CEB issues US$1bn 0.25% Global Benchmark due 21 October 2023

14 October 2020

PARIS - On Wednesday 14th October 2020, Council of Europe Development Bank (CEB), rated Aa1/AAA/AA+ (stab/stab/stab), successfully priced a new USD 1bn 3-year Global benchmark, joint led Bank of America Merrill Lynch, Credit Agricole CIB, Morgan Stanley and Royal Bank of Canada. This offering also represents the first time CEB completes a benchmark transaction whose proceeds go towards prefunding for next year’s programme.

Transaction highlights:

  • This transaction marks CEB's third USD benchmark trade of 2020, having successfully issued a new USD 1bn 5-year benchmark in January and a new USD 500m 3y Social bond in June
  • A strong momentum enabled the CEB to maximise the price tension and land 3bps tighter than IPTs, at ms+3bps
  • With this transaction, the CEB achieved the tightest 3-year USD SSA benchmark print of 2020, while attracting a final orderbook in excess of USD 1.9bn from over 50 accounts

Full technical details

Set up in 1956, the CEB (Council of Europe Development Bank) has 42 member states.
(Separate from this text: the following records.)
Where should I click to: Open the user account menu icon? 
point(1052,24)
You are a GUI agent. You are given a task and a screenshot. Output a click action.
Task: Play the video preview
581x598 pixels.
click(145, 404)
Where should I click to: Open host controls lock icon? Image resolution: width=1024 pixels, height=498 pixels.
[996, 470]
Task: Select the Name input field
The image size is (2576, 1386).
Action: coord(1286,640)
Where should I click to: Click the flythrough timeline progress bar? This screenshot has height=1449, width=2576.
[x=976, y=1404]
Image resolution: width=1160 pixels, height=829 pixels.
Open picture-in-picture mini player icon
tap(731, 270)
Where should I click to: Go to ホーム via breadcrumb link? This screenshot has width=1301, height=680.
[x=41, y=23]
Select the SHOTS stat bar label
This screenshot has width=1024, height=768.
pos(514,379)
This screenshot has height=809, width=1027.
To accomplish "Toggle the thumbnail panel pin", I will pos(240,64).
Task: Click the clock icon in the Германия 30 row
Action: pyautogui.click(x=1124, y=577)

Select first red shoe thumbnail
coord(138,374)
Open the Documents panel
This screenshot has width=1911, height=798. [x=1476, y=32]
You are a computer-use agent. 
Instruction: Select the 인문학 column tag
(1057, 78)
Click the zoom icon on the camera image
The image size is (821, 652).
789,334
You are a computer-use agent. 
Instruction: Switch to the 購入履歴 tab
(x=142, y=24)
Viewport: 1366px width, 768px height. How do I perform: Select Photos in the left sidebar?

Twenty-two Central, Eastern and South Eastern European countries, forming the Bank's target countries, are listed among the member states. As a major instrument of the policy of solidarity in Europe, the Bank finances social projects by making available resources raised in conditions reflecting the quality of its rating (Aa1 with Moody's, outlook stable, AAA with Standard & Poor's, outlook stable, AA+ with Fitch Ratings, outlook stable and AAA* with Scope Ratings, outlook stable). It thus grants loans to its member states, and to financial institutions and local authorities in its member states for the financing of projects in the social sector, in accordance with its Articles of Agreement.